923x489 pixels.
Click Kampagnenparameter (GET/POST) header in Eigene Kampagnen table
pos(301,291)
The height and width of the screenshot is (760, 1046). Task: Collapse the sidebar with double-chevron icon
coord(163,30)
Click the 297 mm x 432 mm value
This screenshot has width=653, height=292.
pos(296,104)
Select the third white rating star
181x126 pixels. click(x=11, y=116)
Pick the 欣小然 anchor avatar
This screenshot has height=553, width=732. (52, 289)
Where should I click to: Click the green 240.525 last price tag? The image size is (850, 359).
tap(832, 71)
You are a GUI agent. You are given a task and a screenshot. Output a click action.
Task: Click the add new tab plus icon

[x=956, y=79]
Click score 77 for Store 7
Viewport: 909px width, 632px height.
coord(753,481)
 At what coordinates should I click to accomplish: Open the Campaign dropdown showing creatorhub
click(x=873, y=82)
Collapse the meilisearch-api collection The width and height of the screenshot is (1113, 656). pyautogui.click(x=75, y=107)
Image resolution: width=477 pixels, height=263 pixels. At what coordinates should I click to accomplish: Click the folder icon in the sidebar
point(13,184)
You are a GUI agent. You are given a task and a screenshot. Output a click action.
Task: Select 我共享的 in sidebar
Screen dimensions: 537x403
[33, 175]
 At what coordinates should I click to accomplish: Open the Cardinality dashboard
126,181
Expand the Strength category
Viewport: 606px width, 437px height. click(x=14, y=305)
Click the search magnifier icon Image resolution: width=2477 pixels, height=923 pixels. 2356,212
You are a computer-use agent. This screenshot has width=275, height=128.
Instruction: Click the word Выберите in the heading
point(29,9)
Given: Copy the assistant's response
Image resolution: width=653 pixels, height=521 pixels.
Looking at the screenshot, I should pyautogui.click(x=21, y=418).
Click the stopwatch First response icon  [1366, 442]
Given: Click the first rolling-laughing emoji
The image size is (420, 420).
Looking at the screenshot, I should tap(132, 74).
-.-.-
Required work
Repeat all of the entries above word for word, from the first one through the last.

Exercise response
923x489 pixels.
Click Kampagnenparameter (GET/POST) header in Eigene Kampagnen table
pos(301,291)
The height and width of the screenshot is (760, 1046). Task: Collapse the sidebar with double-chevron icon
coord(163,30)
Click the 297 mm x 432 mm value
This screenshot has width=653, height=292.
pos(296,104)
Select the third white rating star
181x126 pixels. click(x=11, y=116)
Pick the 欣小然 anchor avatar
This screenshot has height=553, width=732. (52, 289)
Where should I click to: Click the green 240.525 last price tag? The image size is (850, 359).
tap(832, 71)
You are a GUI agent. You are given a task and a screenshot. Output a click action.
Task: Click the add new tab plus icon

[x=956, y=79]
Click score 77 for Store 7
Viewport: 909px width, 632px height.
coord(753,481)
 At what coordinates should I click to accomplish: Open the Campaign dropdown showing creatorhub
click(x=873, y=82)
Collapse the meilisearch-api collection The width and height of the screenshot is (1113, 656). pyautogui.click(x=75, y=107)
Image resolution: width=477 pixels, height=263 pixels. At what coordinates should I click to accomplish: Click the folder icon in the sidebar
point(13,184)
You are a GUI agent. You are given a task and a screenshot. Output a click action.
Task: Select 我共享的 in sidebar
Screen dimensions: 537x403
[33, 175]
 At what coordinates should I click to accomplish: Open the Cardinality dashboard
126,181
Expand the Strength category
Viewport: 606px width, 437px height. click(x=14, y=305)
Click the search magnifier icon Image resolution: width=2477 pixels, height=923 pixels. 2356,212
You are a computer-use agent. This screenshot has width=275, height=128.
Instruction: Click the word Выберите in the heading
point(29,9)
Given: Copy the assistant's response
Image resolution: width=653 pixels, height=521 pixels.
Looking at the screenshot, I should pyautogui.click(x=21, y=418).
Click the stopwatch First response icon  [1366, 442]
Given: Click the first rolling-laughing emoji
The image size is (420, 420).
Looking at the screenshot, I should tap(132, 74).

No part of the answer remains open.